Часто просыпаюсь от скрипа его кровати — это Саша, во сне ли, наяву, е…т свою Лену, а точнее — собственную память. Не в пример ему, онанизмом не занимаюсь: то ли по недостатку воображения, то ли я уже соскочил с этого дикого жеребца и могу предаться горестным раздумьям о прожитой зря жизни. Иногда мучает утренняя эрекция, но это от переполненного мочевого пузыря либо трусы жмут. Не прочь бы кого из обслуги, но они нас чураются, как зачумленных. Галю? Единственная, кто нас регулярно навещает, не считая Бориса Павловича, который два раза заходил, чтоб потешить свое самолюбие и самолично убедиться, что я ломаю комедию, чтоб избежать вышки, но это было так давно, а Галя вряд ли бы приходила, сиди я здесь один. Кто бы точно наведывался, так это Саша, если б не был моим соседом. Можно, конечно, и Галю, как и любую другую, не все ли равно, в какой сосуд излить застоявшееся семя, чтоб обеспечить себе генетическое бессмертие? Жаль, мы с Сашей гетеросексуальны да еще и однолюбы, а то можно было б повозигься. Что до Данаи, то хочу ее теперь как-то безжеланно, сперма могла бы только осквернить милую. Как и Саша. предпочитаю любить, чем быть любимым.
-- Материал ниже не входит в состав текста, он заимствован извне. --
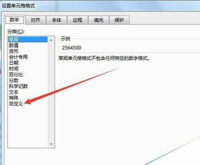Image resolution: width=200 pixels, height=165 pixels.
Task: Open the 字体 tab
Action: click(56, 20)
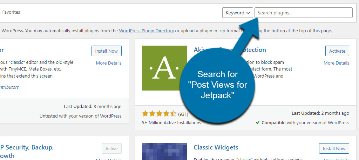Click the greyed-out Active button
The height and width of the screenshot is (160, 359).
111,148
Приснилось недавно, что вошел в возраст и мне уже сорок два. Проснулся в холодном поту, стал вспоминать, сколько же в действительности. У ночных кошмаров одно ужасное свойство — они сбываются. Мне снилось как есть — вот незадача! — сорок два. Осталось отсвечивать совсем ничего — столько же, сколько приговоренному к вышке, с учетом апелляций и обжалований. А все равно — скукота и тягомотина. Повидал все, что мог, хоть и не все сделал, что хотел. Монтень пишет про четыре времени года — и ничего больше нового. Кина не будет. Пора закругляться. Шекспир мертв, а я жив — не странно ли? Я соскочил с дикого жеребца, а брести по высохшему руслу собственной жизни как-то неохота. Как бы человек ни хорохорился и ни выпендривался на людях, наедине с собой он жалок и растерян перед лицом своей ограниченности, бездарности и неизбежной смерти. Или это я так недоделан и неадекватен? Незаконченный человек — вот кто я. Таким и помру. Если только не освою новую профессию — здесь идеальные условия для писательства.
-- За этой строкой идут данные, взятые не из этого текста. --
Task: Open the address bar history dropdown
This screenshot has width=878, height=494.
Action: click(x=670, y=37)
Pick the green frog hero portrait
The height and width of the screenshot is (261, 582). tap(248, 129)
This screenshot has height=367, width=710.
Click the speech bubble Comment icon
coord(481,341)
Снилось, как вынимаю из заднего прохода клубок червей, потом второй, третий, они шевелятся, извиваются, как глисты. Вот именно: глисты. Нет — черви, как у трупа. Я и есть труп: живой, труп, и черви едят меня поедом. Нечто скотское, отвратное. Дальше некуда. Сон в руку. Конец перспективы.
Если заснять меня скрытой камерой — как я убог, ничтожен, отвратен! Вот, стоя перед зеркалом, выдавливаю гнойничок между бровей, вот ковыряю в носу, вот выковыриваю обернутым в туалетную бумагу пальцем остатное говпо из заднего прохода, вот щупаю свою промежность, представляя себя женщиной и возбуждаясь, но сдерживаясь, потому что, когда дрочу, вид у меня, должно быть, и вовсе бл…й. А мой громогласный пердеж, задрав ягодицу и оглядываясь? Чего только не выделываю со своим телом, которое все чаще даст сбои. И чего я цеплялся за жизнь и косил пол придурка?
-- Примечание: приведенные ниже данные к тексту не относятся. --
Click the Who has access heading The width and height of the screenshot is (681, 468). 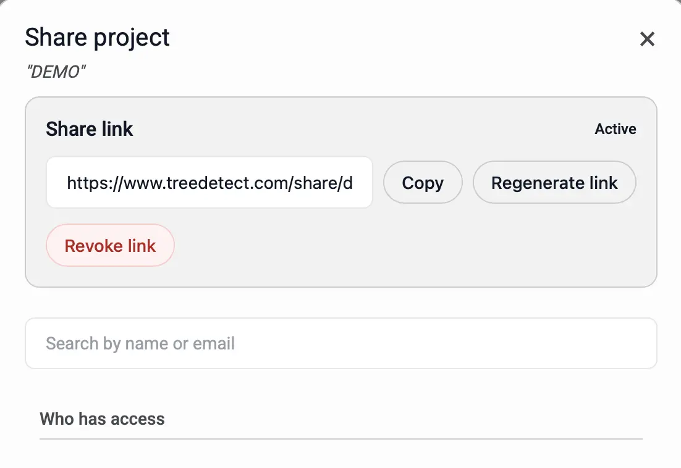point(103,419)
Износил все свои обличья, ничего не осталось, гол как сокол. А при чем здесь сокол — разве он гол? Хронофаг — вот кто: пожиратель времени, расточитель собственной жизни, мот, транжир, растратчик!
Что странно и немного жаль: в то время как Лена снится этому недоумку с фуфлом в голове еженощно, а мне моя — ни разу. Мы разлучены с Данаей даже в сновидениях. Я разлюбил свои желанья, я пережил свои мечты. Увы, душа за время жизни приобретает смертные черты. Прошу прощения за стихотворные цитаты, но без поэзии душа и вовсе безъязычна (как у большинства, кому язык поэзии невнятен).
Зато меня все больше и больше волнуют рассказы Саши, а он со мной разоткровенничался до интимных подробностей:
— Когда вхожу в нее, такое мечтательное, русалочье выражение появляется у нее на лице…
— Ты часто имел дело с русалками? — спрашиваю, хотя прекрасно понимаю, о чем речь, а потому следующий вопрос: куда русалке всадить, когда у нее ноги в хвост срослись? — застревает у меня в глотке. Я воспринимал Лену в общих чертах — не от мира сего, а он — даром что пиит — дал этой неотмирности конкретный эпитет. Вот именно: русалочье.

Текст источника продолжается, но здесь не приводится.